These records need to be repeated exactly, every one of them.

═════ THE RECORDS ═════

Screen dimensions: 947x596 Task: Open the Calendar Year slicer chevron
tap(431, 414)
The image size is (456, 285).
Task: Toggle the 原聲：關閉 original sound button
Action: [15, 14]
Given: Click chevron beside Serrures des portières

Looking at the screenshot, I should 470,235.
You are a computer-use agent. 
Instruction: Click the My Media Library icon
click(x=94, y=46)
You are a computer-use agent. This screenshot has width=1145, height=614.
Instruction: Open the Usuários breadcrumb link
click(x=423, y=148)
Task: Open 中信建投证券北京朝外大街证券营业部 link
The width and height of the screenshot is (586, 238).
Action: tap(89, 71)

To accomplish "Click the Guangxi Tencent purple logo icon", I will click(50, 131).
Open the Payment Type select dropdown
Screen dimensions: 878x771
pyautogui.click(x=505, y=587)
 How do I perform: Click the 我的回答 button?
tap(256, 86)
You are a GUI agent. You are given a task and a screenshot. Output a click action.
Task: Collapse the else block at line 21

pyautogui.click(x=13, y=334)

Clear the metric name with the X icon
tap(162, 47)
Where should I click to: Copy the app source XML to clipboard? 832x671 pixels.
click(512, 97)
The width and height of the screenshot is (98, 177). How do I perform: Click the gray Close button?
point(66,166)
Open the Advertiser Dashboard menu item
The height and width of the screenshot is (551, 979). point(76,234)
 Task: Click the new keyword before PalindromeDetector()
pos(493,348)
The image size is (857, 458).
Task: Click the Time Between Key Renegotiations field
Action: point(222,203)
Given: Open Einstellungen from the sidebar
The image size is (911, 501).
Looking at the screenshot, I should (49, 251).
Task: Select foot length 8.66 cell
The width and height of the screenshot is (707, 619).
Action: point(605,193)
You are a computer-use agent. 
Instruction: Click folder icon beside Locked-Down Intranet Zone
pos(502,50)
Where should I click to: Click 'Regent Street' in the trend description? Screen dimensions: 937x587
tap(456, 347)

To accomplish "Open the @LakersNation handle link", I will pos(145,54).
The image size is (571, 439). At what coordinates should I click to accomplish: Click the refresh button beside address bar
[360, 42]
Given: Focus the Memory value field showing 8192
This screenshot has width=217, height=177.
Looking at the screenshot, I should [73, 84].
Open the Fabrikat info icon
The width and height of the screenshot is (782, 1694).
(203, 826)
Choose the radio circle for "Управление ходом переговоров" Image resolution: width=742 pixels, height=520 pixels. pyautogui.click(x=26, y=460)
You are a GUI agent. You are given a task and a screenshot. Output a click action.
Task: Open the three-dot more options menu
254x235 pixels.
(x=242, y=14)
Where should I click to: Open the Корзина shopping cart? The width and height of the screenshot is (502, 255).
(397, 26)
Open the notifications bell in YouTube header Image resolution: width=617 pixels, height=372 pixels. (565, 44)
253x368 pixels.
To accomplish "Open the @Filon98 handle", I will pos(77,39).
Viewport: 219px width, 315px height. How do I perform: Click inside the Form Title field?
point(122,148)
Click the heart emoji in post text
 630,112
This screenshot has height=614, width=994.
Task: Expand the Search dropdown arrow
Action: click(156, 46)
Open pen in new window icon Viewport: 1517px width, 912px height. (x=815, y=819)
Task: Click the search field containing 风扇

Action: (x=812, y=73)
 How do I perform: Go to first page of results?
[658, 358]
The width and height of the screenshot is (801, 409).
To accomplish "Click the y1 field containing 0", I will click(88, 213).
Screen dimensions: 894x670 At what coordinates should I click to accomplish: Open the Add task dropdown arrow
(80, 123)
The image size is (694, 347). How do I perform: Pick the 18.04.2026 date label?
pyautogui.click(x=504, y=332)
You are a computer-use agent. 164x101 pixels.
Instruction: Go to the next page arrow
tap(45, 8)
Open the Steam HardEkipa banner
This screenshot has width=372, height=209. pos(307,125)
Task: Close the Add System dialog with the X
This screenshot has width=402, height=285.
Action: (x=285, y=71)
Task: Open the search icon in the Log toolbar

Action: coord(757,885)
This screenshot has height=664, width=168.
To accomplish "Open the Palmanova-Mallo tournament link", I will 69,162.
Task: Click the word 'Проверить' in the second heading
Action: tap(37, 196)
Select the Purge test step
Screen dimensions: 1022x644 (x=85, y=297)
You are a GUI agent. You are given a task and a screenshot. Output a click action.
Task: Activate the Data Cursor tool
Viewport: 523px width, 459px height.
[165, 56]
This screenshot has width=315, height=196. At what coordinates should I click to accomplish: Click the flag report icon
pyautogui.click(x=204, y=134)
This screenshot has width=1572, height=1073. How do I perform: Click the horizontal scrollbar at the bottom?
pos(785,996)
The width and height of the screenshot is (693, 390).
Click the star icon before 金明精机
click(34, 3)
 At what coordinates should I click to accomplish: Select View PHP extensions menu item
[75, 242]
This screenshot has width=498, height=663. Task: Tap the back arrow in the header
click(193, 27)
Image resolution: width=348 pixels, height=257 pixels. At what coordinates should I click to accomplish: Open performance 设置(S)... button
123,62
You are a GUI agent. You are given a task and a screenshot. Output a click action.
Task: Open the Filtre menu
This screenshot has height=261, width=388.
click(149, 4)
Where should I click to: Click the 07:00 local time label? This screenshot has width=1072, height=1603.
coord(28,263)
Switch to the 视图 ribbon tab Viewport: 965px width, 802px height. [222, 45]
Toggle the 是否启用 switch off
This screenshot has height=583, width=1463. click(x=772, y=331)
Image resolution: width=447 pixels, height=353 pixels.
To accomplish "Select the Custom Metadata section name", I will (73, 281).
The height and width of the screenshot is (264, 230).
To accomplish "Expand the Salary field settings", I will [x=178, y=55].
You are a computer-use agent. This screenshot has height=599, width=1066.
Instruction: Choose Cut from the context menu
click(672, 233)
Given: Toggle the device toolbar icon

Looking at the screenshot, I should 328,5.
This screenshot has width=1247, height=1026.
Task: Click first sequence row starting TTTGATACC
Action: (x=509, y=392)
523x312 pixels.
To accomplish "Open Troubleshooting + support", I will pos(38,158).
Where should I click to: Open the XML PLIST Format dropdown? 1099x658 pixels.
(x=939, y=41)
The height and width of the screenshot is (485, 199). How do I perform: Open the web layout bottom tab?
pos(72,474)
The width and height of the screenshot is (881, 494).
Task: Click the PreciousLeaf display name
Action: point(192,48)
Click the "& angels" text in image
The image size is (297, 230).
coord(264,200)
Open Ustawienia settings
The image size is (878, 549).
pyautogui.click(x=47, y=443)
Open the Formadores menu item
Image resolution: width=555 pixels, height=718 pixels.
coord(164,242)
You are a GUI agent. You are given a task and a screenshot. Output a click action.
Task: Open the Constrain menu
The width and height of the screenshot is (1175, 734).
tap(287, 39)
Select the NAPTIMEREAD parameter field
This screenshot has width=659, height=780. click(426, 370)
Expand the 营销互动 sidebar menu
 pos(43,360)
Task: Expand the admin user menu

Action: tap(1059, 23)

═════

= REPLY =
Screen dimensions: 947x596 Task: Open the Calendar Year slicer chevron
tap(431, 414)
The image size is (456, 285).
Task: Toggle the 原聲：關閉 original sound button
Action: [15, 14]
Given: Click chevron beside Serrures des portières

Looking at the screenshot, I should 470,235.
You are a computer-use agent. 
Instruction: Click the My Media Library icon
click(x=94, y=46)
You are a computer-use agent. This screenshot has width=1145, height=614.
Instruction: Open the Usuários breadcrumb link
click(x=423, y=148)
Task: Open 中信建投证券北京朝外大街证券营业部 link
The width and height of the screenshot is (586, 238).
Action: tap(89, 71)

To accomplish "Click the Guangxi Tencent purple logo icon", I will click(50, 131).
Open the Payment Type select dropdown
Screen dimensions: 878x771
pyautogui.click(x=505, y=587)
 How do I perform: Click the 我的回答 button?
tap(256, 86)
You are a GUI agent. You are given a task and a screenshot. Output a click action.
Task: Collapse the else block at line 21

pyautogui.click(x=13, y=334)

Clear the metric name with the X icon
tap(162, 47)
Where should I click to: Copy the app source XML to clipboard? 832x671 pixels.
click(512, 97)
The width and height of the screenshot is (98, 177). How do I perform: Click the gray Close button?
point(66,166)
Open the Advertiser Dashboard menu item
The height and width of the screenshot is (551, 979). point(76,234)
 Task: Click the new keyword before PalindromeDetector()
pos(493,348)
The image size is (857, 458).
Task: Click the Time Between Key Renegotiations field
Action: point(222,203)
Given: Open Einstellungen from the sidebar
The image size is (911, 501).
Looking at the screenshot, I should (49, 251).
Task: Select foot length 8.66 cell
The width and height of the screenshot is (707, 619).
Action: point(605,193)
You are a computer-use agent. 
Instruction: Click folder icon beside Locked-Down Intranet Zone
pos(502,50)
Where should I click to: Click 'Regent Street' in the trend description? Screen dimensions: 937x587
tap(456, 347)

To accomplish "Open the @LakersNation handle link", I will pos(145,54).
The image size is (571, 439). At what coordinates should I click to accomplish: Click the refresh button beside address bar
[360, 42]
Given: Focus the Memory value field showing 8192
This screenshot has width=217, height=177.
Looking at the screenshot, I should [73, 84].
Open the Fabrikat info icon
The width and height of the screenshot is (782, 1694).
(203, 826)
Choose the radio circle for "Управление ходом переговоров" Image resolution: width=742 pixels, height=520 pixels. pyautogui.click(x=26, y=460)
You are a GUI agent. You are given a task and a screenshot. Output a click action.
Task: Open the three-dot more options menu
254x235 pixels.
(x=242, y=14)
Where should I click to: Open the Корзина shopping cart? The width and height of the screenshot is (502, 255).
(397, 26)
Open the notifications bell in YouTube header Image resolution: width=617 pixels, height=372 pixels. (565, 44)
253x368 pixels.
To accomplish "Open the @Filon98 handle", I will pos(77,39).
Viewport: 219px width, 315px height. How do I perform: Click inside the Form Title field?
point(122,148)
Click the heart emoji in post text
 630,112
This screenshot has height=614, width=994.
Task: Expand the Search dropdown arrow
Action: click(156, 46)
Open pen in new window icon Viewport: 1517px width, 912px height. (x=815, y=819)
Task: Click the search field containing 风扇

Action: (x=812, y=73)
 How do I perform: Go to first page of results?
[658, 358]
The width and height of the screenshot is (801, 409).
To accomplish "Click the y1 field containing 0", I will click(88, 213).
Screen dimensions: 894x670 At what coordinates should I click to accomplish: Open the Add task dropdown arrow
(80, 123)
The image size is (694, 347). How do I perform: Pick the 18.04.2026 date label?
pyautogui.click(x=504, y=332)
You are a computer-use agent. 164x101 pixels.
Instruction: Go to the next page arrow
tap(45, 8)
Open the Steam HardEkipa banner
This screenshot has width=372, height=209. pos(307,125)
Task: Close the Add System dialog with the X
This screenshot has width=402, height=285.
Action: (x=285, y=71)
Task: Open the search icon in the Log toolbar

Action: coord(757,885)
This screenshot has height=664, width=168.
To accomplish "Open the Palmanova-Mallo tournament link", I will 69,162.
Task: Click the word 'Проверить' in the second heading
Action: tap(37, 196)
Select the Purge test step
Screen dimensions: 1022x644 (x=85, y=297)
You are a GUI agent. You are given a task and a screenshot. Output a click action.
Task: Activate the Data Cursor tool
Viewport: 523px width, 459px height.
[165, 56]
This screenshot has width=315, height=196. At what coordinates should I click to accomplish: Click the flag report icon
pyautogui.click(x=204, y=134)
This screenshot has width=1572, height=1073. How do I perform: Click the horizontal scrollbar at the bottom?
pos(785,996)
The width and height of the screenshot is (693, 390).
Click the star icon before 金明精机
click(34, 3)
 At what coordinates should I click to accomplish: Select View PHP extensions menu item
[75, 242]
This screenshot has width=498, height=663. Task: Tap the back arrow in the header
click(193, 27)
Image resolution: width=348 pixels, height=257 pixels. At what coordinates should I click to accomplish: Open performance 设置(S)... button
123,62
You are a GUI agent. You are given a task and a screenshot. Output a click action.
Task: Open the Filtre menu
This screenshot has height=261, width=388.
click(149, 4)
Where should I click to: Click the 07:00 local time label? This screenshot has width=1072, height=1603.
coord(28,263)
Switch to the 视图 ribbon tab Viewport: 965px width, 802px height. [222, 45]
Toggle the 是否启用 switch off
This screenshot has height=583, width=1463. click(x=772, y=331)
Image resolution: width=447 pixels, height=353 pixels.
To accomplish "Select the Custom Metadata section name", I will (73, 281).
The height and width of the screenshot is (264, 230).
To accomplish "Expand the Salary field settings", I will [x=178, y=55].
You are a computer-use agent. This screenshot has height=599, width=1066.
Instruction: Choose Cut from the context menu
click(672, 233)
Given: Toggle the device toolbar icon

Looking at the screenshot, I should 328,5.
This screenshot has width=1247, height=1026.
Task: Click first sequence row starting TTTGATACC
Action: (x=509, y=392)
523x312 pixels.
To accomplish "Open Troubleshooting + support", I will pos(38,158).
Where should I click to: Open the XML PLIST Format dropdown? 1099x658 pixels.
(x=939, y=41)
The height and width of the screenshot is (485, 199). How do I perform: Open the web layout bottom tab?
pos(72,474)
The width and height of the screenshot is (881, 494).
Task: Click the PreciousLeaf display name
Action: point(192,48)
Click the "& angels" text in image
The image size is (297, 230).
coord(264,200)
Open Ustawienia settings
The image size is (878, 549).
pyautogui.click(x=47, y=443)
Open the Formadores menu item
Image resolution: width=555 pixels, height=718 pixels.
coord(164,242)
You are a GUI agent. You are given a task and a screenshot. Output a click action.
Task: Open the Constrain menu
The width and height of the screenshot is (1175, 734).
tap(287, 39)
Select the NAPTIMEREAD parameter field
This screenshot has width=659, height=780. click(426, 370)
Expand the 营销互动 sidebar menu
 pos(43,360)
Task: Expand the admin user menu

Action: tap(1059, 23)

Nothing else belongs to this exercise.